## Alıştırma Koşulları
Orhan Koçak hakkındaki metinde "mart 2014 duvar" ifadesinden "orhan koçak eseri." ifadesine kadar olan kısmı, iki ifade de dahil olmak üzere, hiçbir değişiklik yapmadan yazar mısınız?

## Belge Metni
┌────────

• turgut uyar üzerine yazdığı olağanüstü kitaptan sonra, daha fazla kitap yazma konusunda bahisleri ister istemez yükseltmişti orhan koçak .
    mart 2014 duvar dergisindeki yazısında, yeni bir kitap yazdığı belirtilmişti. şimdilik son kitabı tehlikeli dönüşler; yusuf atılgan ile ayhan geçgin'i birlikte okuma çabası.
    metis, " tek bir kelimenin bile hatırını gözeten" kitap demiş, tanıtım yazısında.

    bu arada hatır: insan ruhunda uyanan düşünce veya duygu, akla gelen; zihin, fikir, keyif, hal, gönül gibi anlamları var. arapça "hatara"dan gelme, başını veya kuyruğunu dikti, uyandı, aklına geldi fiilinin faili.
  • tarihsel bir kesiti veya mevcut gündelik hayatı anlamaya yönelmemiş edebiyat tahlili ile eleştirisinin yetkinleştikçe gereksizleştiğini gösteren - bu açıdan da nurdan gürbilek'in vitrinde yaşamak ve kötü çocuk türk haricindeki kitaplarına oldukça benzeyen - muazzam işe yaramazlıkta bir orhan koçak eseri.

└────────

## Kaynak Veriler
┌────────

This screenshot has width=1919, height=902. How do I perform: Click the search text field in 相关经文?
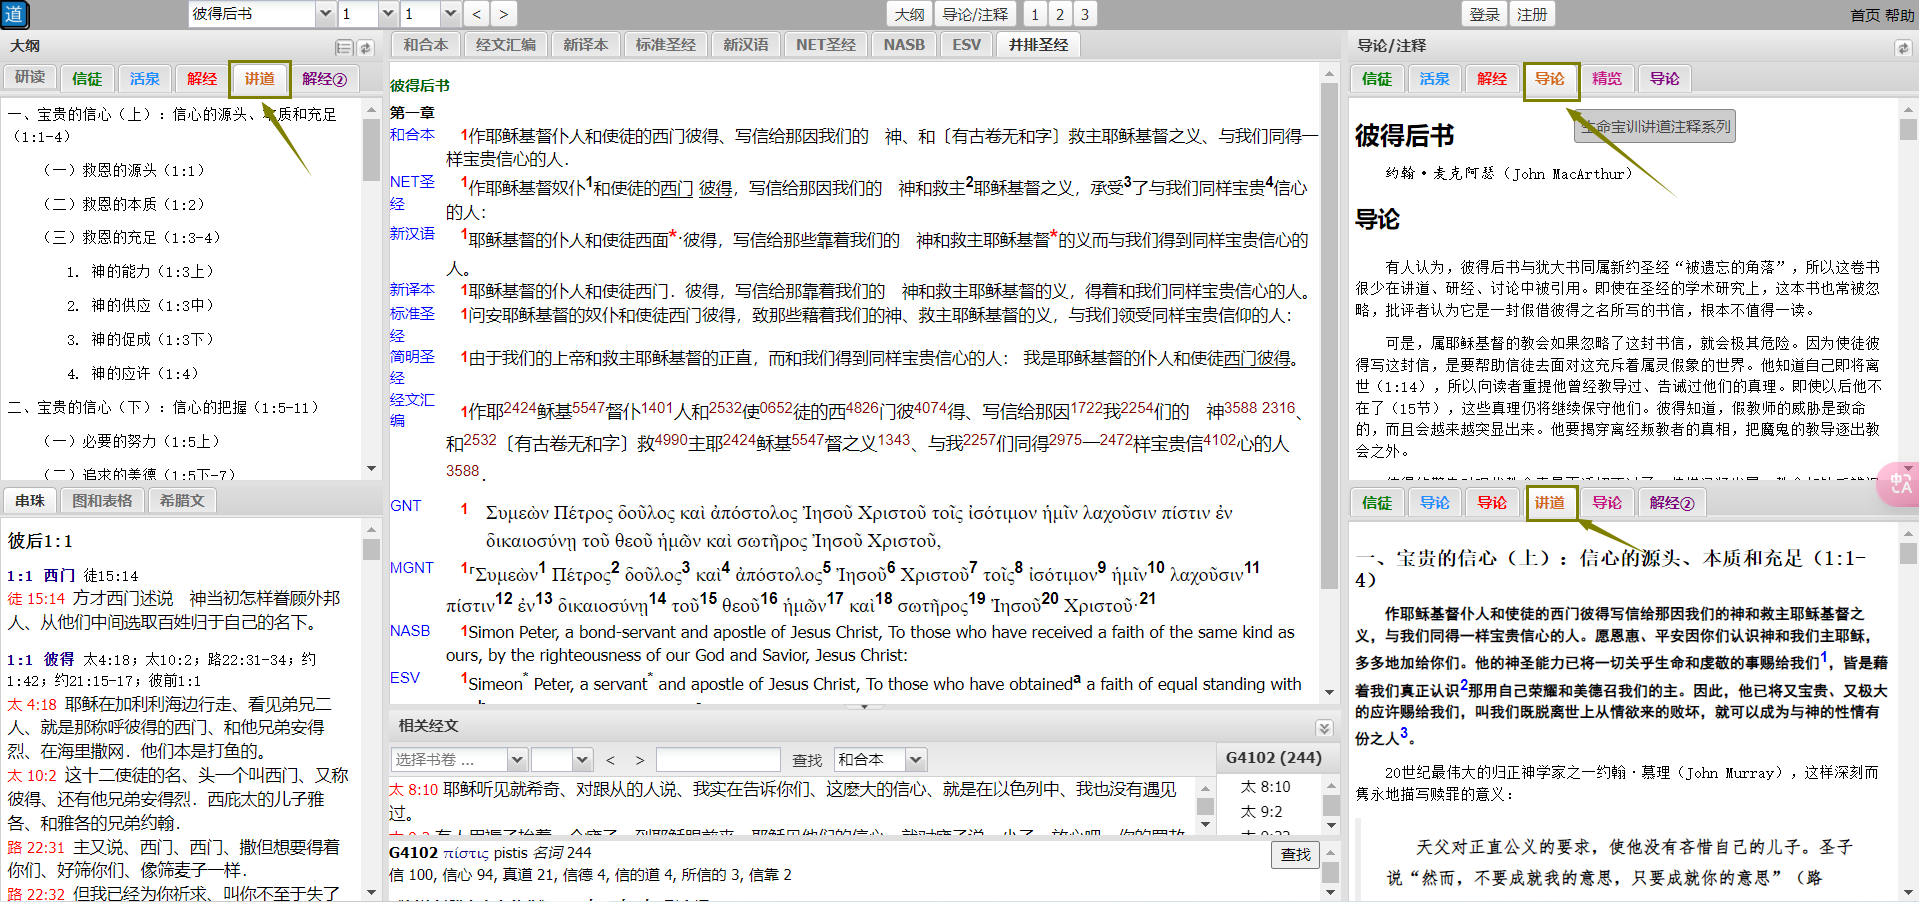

└────────

## Alıştırma Cevabı
mart 2014 duvar dergisindeki yazısında, yeni bir kitap yazdığı belirtilmişti. şimdilik son kitabı tehlikeli dönüşler; yusuf atılgan ile ayhan geçgin'i birlikte okuma çabası.
    metis, " tek bir kelimenin bile hatırını gözeten" kitap demiş, tanıtım yazısında.

    bu arada hatır: insan ruhunda uyanan düşünce veya duygu, akla gelen; zihin, fikir, keyif, hal, gönül gibi anlamları var. arapça "hatara"dan gelme, başını veya kuyruğunu dikti, uyandı, aklına geldi fiilinin faili.
  • tarihsel bir kesiti veya mevcut gündelik hayatı anlamaya yönelmemiş edebiyat tahlili ile eleştirisinin yetkinleştikçe gereksizleştiğini gösteren - bu açıdan da nurdan gürbilek'in vitrinde yaşamak ve kötü çocuk türk haricindeki kitaplarına oldukça benzeyen - muazzam işe yaramazlıkta bir orhan koçak eseri.